The proclamation of Aegyptus’s conversion to Islam and renunciation of his former dragonish ways was complete by mid-morning. After a lengthy nap, the Princess declared herself much refreshed and not at all hungry. So they set off at once in order to be able to deliver the proclamation during the call for evening prayer.

Unlike her previous ride, this trip afforded the Princess a splendid prospect. Partially obscured by her mount, marguerite-embroidered valleys and dazzling waterfalls fell behind her. The wide-winged shadow of the dragon’s passage stained white snows with purple, scattered flocks of sheep and dark-winged birds, rippled over grey fog-banks, growing larger and more distorted with the lowering of the sun.

All too soon, the last straggling slaves and pack animals of her father’s train slid into view, plodding wearily through the dust of their superiors. Next she saw a broad, marshy looking meadow full of half-erected tents. Above the noisy wind of their passage, Ousmani asked Aegyptus to circle higher, that they might wait for the most opportune moment unobserved.

It seemed forever coming. The horses, understandably nervous due to the hovering draconic presence, took forever to settle, and the tents were pitched and re-pitched in a futile search for dry ground.
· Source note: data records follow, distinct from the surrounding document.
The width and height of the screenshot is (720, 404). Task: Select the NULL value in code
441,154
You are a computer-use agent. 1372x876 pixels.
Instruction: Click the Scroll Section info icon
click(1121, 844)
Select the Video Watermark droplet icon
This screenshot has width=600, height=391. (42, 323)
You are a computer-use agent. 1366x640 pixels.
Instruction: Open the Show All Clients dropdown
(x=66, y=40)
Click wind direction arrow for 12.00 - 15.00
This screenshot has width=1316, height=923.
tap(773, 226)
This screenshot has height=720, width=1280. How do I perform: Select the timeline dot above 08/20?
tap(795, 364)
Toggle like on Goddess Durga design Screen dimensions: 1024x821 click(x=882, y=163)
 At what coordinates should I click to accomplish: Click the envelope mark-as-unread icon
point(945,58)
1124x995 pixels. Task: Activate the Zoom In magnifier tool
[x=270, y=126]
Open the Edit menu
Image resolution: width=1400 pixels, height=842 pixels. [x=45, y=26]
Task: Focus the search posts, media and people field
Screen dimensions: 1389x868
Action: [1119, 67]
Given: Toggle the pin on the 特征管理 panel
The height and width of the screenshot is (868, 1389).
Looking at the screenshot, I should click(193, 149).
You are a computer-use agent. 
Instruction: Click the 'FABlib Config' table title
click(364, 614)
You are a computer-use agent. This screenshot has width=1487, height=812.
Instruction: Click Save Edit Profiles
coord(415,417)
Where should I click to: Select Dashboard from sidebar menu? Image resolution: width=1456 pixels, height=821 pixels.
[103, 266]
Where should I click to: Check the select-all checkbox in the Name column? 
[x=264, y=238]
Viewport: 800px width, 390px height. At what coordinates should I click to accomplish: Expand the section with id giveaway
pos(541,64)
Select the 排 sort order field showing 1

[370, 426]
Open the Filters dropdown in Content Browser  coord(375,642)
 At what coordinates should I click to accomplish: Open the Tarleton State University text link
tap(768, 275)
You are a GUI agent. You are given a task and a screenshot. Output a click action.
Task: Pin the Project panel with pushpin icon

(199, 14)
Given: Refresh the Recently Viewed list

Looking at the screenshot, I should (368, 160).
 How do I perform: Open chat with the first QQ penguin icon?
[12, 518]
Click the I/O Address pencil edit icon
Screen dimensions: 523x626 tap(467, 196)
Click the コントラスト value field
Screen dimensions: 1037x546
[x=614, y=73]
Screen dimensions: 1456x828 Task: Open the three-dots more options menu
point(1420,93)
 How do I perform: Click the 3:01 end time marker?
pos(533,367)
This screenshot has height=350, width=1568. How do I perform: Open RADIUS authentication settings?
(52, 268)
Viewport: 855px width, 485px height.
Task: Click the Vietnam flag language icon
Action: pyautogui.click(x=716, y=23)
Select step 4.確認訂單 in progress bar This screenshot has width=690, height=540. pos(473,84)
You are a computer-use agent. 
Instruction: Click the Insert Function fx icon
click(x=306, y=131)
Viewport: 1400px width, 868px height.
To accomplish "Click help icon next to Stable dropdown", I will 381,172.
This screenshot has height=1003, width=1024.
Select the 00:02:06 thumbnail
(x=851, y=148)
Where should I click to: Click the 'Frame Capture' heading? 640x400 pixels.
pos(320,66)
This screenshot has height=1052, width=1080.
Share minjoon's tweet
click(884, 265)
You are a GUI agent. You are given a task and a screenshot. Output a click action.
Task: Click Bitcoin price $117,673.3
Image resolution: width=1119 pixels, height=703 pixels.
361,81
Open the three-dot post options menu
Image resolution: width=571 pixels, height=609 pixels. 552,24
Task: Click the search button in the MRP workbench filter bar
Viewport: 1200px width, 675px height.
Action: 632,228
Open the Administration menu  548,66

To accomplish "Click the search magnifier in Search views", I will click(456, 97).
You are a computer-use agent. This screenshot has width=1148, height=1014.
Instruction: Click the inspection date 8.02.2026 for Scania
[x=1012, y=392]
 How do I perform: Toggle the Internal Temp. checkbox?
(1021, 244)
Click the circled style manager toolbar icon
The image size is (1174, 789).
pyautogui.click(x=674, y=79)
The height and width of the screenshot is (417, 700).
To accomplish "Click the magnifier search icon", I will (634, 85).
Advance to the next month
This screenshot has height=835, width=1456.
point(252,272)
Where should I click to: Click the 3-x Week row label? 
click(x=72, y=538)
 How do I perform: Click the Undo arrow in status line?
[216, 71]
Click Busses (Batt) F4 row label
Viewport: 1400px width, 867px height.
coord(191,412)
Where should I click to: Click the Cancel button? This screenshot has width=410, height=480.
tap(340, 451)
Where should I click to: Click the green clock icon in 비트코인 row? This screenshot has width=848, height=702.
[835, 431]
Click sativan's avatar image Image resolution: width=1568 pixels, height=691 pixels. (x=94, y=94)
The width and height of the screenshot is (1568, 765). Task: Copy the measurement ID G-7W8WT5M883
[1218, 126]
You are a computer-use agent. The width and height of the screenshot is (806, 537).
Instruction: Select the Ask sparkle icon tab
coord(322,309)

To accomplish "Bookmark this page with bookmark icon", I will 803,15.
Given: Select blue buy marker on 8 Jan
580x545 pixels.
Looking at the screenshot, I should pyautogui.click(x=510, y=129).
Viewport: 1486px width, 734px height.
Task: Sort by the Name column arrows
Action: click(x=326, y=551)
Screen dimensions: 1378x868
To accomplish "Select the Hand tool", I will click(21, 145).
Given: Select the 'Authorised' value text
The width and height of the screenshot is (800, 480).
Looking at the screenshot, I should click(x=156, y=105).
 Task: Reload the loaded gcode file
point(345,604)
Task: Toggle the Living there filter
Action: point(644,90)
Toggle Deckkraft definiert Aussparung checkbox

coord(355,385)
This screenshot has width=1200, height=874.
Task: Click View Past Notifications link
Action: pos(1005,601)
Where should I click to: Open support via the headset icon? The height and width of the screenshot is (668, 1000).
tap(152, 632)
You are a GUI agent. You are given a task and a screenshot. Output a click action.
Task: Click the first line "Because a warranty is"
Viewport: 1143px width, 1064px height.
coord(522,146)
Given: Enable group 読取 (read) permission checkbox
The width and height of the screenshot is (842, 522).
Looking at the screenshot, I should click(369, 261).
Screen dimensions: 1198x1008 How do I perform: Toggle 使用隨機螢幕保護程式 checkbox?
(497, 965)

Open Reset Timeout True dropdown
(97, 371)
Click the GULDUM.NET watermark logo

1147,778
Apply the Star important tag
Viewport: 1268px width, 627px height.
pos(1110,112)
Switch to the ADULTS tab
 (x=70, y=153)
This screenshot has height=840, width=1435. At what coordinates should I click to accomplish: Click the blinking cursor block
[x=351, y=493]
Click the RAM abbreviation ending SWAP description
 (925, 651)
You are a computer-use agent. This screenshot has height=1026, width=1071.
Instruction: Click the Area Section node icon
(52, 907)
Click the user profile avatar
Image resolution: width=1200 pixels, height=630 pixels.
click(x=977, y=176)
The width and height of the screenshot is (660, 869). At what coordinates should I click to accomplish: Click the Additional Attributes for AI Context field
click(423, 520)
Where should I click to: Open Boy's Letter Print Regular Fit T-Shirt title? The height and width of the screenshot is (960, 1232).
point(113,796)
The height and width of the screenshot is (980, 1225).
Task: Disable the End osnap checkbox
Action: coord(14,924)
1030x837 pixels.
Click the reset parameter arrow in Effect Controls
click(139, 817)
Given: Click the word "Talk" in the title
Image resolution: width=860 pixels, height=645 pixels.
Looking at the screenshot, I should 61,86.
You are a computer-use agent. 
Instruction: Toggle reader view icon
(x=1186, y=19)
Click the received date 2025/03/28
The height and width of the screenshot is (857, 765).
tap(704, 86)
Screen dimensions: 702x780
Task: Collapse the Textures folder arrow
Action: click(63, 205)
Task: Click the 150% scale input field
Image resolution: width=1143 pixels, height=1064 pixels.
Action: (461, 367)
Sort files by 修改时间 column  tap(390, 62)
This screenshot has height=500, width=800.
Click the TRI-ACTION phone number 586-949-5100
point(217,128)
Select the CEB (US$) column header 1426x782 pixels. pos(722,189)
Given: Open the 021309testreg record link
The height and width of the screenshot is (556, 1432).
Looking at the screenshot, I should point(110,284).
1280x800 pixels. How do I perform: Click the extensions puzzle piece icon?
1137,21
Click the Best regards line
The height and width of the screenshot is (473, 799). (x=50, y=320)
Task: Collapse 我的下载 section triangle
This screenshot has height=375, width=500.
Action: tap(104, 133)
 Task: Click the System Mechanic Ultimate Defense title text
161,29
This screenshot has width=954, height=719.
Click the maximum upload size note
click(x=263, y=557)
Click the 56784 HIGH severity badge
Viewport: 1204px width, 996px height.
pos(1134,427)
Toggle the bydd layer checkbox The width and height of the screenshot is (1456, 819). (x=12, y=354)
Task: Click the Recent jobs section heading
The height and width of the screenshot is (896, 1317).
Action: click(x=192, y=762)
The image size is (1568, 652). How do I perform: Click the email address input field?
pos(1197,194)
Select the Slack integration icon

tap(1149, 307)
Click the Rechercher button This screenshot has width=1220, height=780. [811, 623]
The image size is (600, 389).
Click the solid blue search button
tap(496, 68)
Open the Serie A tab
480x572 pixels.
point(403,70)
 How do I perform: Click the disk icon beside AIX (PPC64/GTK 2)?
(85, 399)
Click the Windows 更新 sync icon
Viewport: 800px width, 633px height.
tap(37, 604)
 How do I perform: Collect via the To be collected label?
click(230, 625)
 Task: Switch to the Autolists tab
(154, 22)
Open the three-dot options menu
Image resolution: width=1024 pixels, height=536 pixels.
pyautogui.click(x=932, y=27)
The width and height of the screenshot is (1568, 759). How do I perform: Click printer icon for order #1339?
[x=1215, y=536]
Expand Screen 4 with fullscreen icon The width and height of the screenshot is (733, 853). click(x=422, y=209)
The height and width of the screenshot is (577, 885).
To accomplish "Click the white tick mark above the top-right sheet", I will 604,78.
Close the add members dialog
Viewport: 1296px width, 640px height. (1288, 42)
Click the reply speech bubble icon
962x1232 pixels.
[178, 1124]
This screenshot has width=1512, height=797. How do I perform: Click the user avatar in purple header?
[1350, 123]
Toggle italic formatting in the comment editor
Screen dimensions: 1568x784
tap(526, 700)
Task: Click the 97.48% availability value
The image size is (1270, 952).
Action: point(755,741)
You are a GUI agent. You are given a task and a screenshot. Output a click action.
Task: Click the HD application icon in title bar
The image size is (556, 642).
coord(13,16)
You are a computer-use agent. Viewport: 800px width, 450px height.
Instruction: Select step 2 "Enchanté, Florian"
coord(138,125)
In fact, the camp was still in total disarray when the piercing cry of the muezzin floated up to Ousmani’s ears. But those with prayer rugs procured them and rolled them out aside those less fortunate, all prostrating themselves on the damp, green ground. All aligned with the hope of the faithful, the source of enlightenment on Earth, with Mecca and the East. “Now,” shouted Ousmani in her dragon’s ear, and they soared out of the West, swooping over the backs of the astonished congregation.

Circling back, Aegyptus held his huge golden wings fully unfurled, gilding them again with the light of sunset. Impossibly, they seemed to pause, and Ousmani held her breath, expecting to drop helplessly from the sky.

“There is no God but Allah,” intoned the dragon into this unnatural silence. “And Mohammed is his prophet.” With that he lowered his tail almost to the ground, and uncurling it, deposited the parchment scroll detailing his conversion exactly at the head of the alarmed and immobile Imam. Glancing back as they flew away, Ousmani saw him rise to stand, still reading.

“Success!” she screamed into the wind.

“Perhaps,” Aegyptus equivocated. “I have my doubts.” Suddenly veering, the dragon flew in an unfamiliar direction. Presently they came to the base of a steep cliff. Aegyptus climbed the updraft, circling like a hawk. Again, it was startlingly quiet.

“You are as much a Muslim as I,” she tried to reassure her mount. No, her friend. “More, for you have never consumed alcohol, nor rebelled against the wearing of the veil. The scroll we left for my father tells nothing but the truth. You decided to convert because of my example.”